Notice that it is possible to convert current approach to module-wise by just replacing applications with value of modules
property from application resource file.
Considering dynamic call checking, tradeoff must be made. Application-wise approach would be significantly less memory hungry, but would eventually introduce more overhead to dynamic call checks because you'd need to map caller and callee modules to the applications they belong to and then decide whether the call is legal or not. At the moment I can't really estimate how big this would be, but I guess pretty high / unacceptable. On the other side, module-wise approach would be very memory hungry. It would take O(1) per MFA as suggested in EEP05, but due to the current mechanism, there would be a lot of unused entries that wouldn't be used even once, but would clog the VM.

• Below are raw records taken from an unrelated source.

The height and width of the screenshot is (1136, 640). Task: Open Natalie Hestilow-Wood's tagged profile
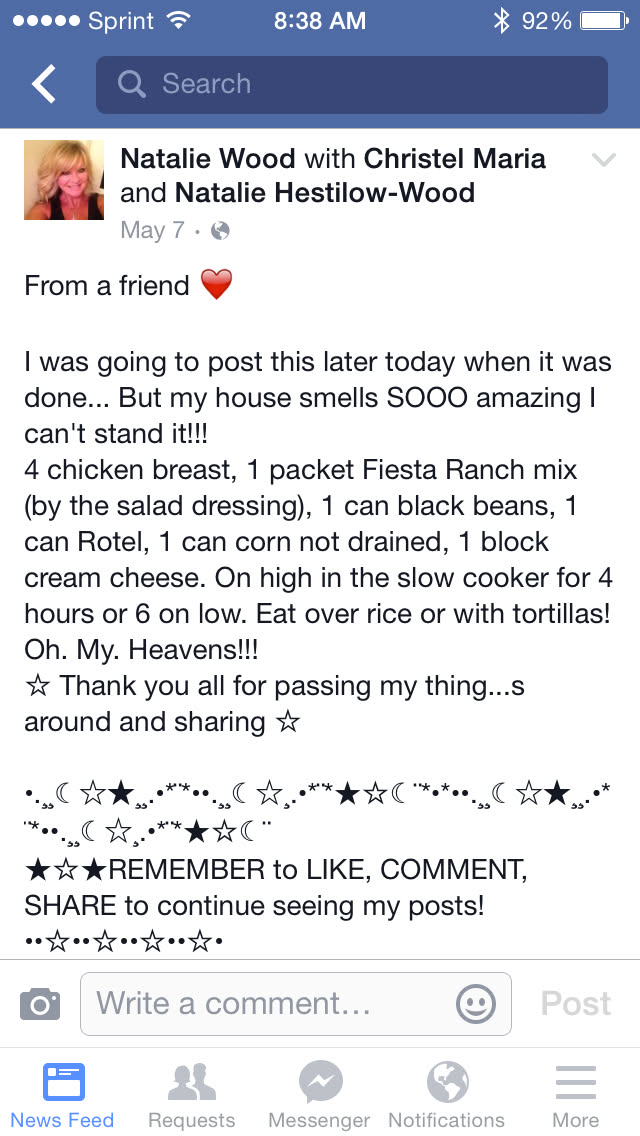(x=324, y=192)
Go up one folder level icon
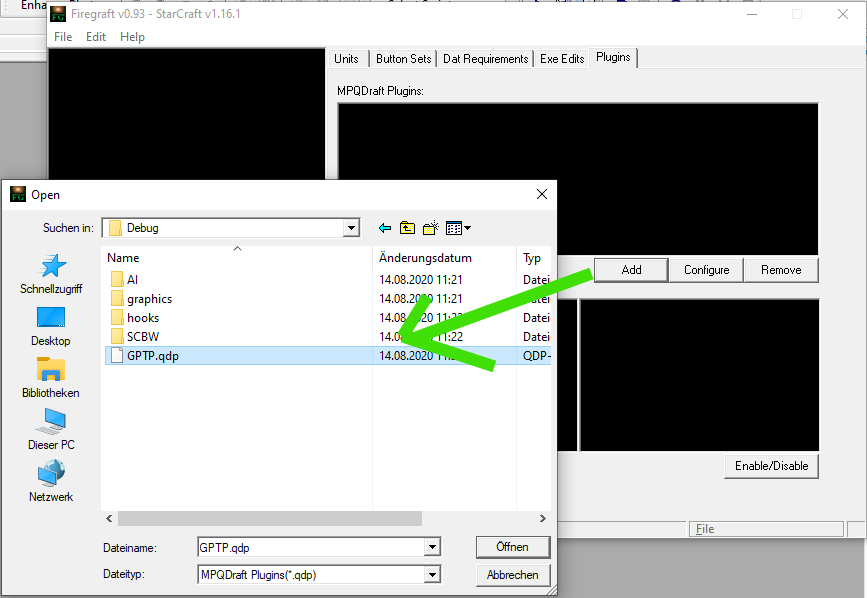867x598 pixels. (x=407, y=228)
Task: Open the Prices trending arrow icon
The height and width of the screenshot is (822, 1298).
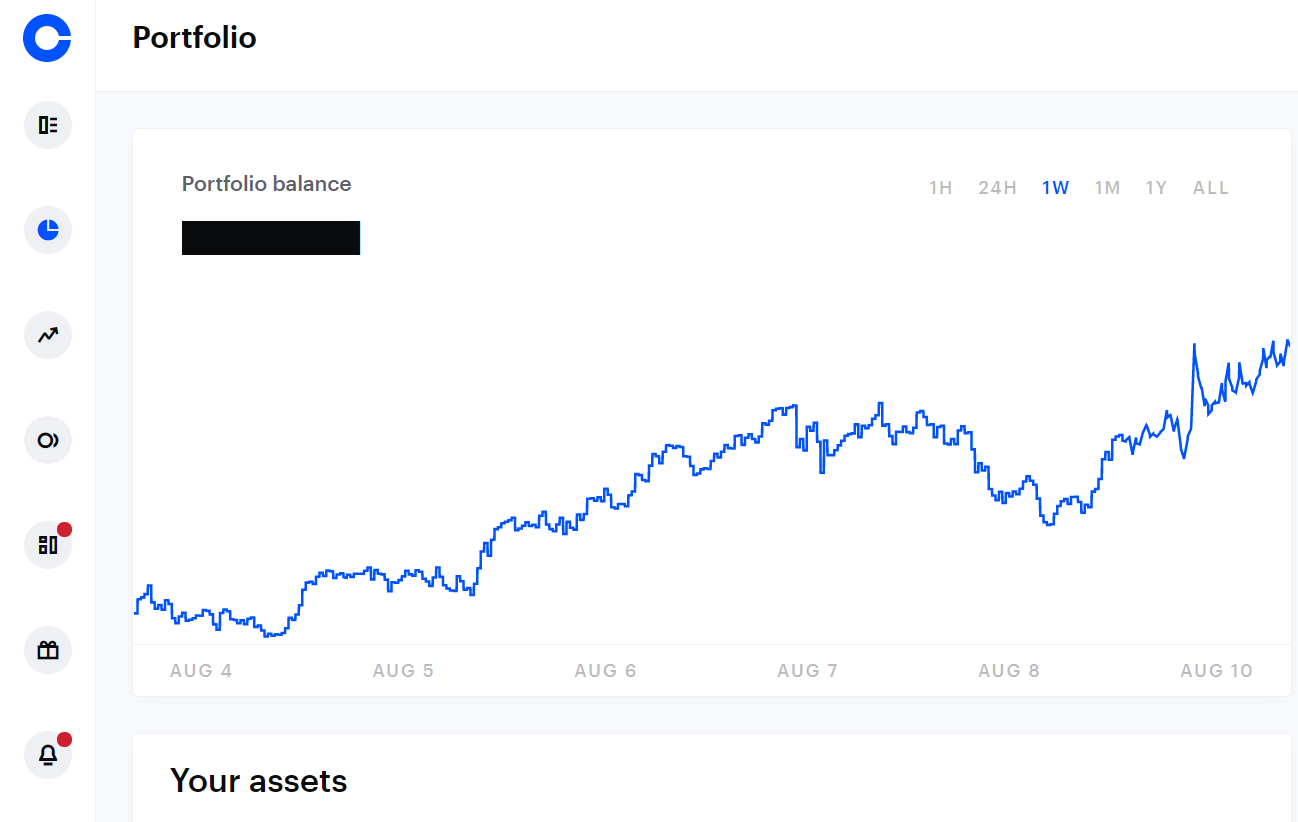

For now, my best idea is to combine both - store information about applications, but cache the results. That would make large part overhead disappear from every-but-first dynamic check, but would introduce moderate memory consumption. Any suggestions about dynamic checks are very welcome.
Xref modifications
New predefined variable IX
added - list of all functions tagged with both internal_export
and export
. It is a subset of already existing variable X and is available in both xref_mode
s.
Two new analysis types are defined: internal_use
and illegal_internal_use
- ONLY AVAILABLE IN FUNCTIONS MODE (because they depend on predefined variable E).
-
internal_use
- all usages of functions from IX -
illegal_internal_use
- all usages of functions from IX which are not allowed
Syntax
Syntax is simple:
-internal_export([f/a,...])
I considered shorter name - internal
, but find it kinda confusing because we refer to internal functions in another way. Also, original name export_to
was the option, but it's also confusing since we don't explicitly state to what we're exporting.
Usage
To test your applications you need to add them to xref
server. After that, you can call request illegal_internal_use
analysis to return a list of all calls to internal functions that aren't allowed
Pros and cons
Pros | Cons |
---|---|
Safer codebase - you can detect calls to functions that shouldn't be used | Added complexity and responsibility for developers |
Spawn problem - I'd like to cite dr. Richard A. O’Keefe here: "if we wish to spawn a call to a function, that function must be exported even if we have no intention whatsoever of making it available to other modules" | Overhead (only for dynamic checks) |
Documentation - no more need to mark functions with %%hidden and modules with only internal exports can be excluded from documentation |
|
LSP integration - internal functions not shown when consuming dependencies | |
CI/CD pipeline integration | |
Shell integration - Autocomplete could separate exports and internal exports | |
Loader integration - do the analysis in code loader |
Summary
Even without dynamic checks, I think this is quite good feature to have because you can force developers not to rely on something they shouldn't. If proven useful, I plan to extend this mechanism to support checks at runtime. Static calls can be checked in loader, as proposed in EEP05. Dynamic calls would be way harder to implement and it is questionable do we want to sacrifice performance and simplicity for those checks.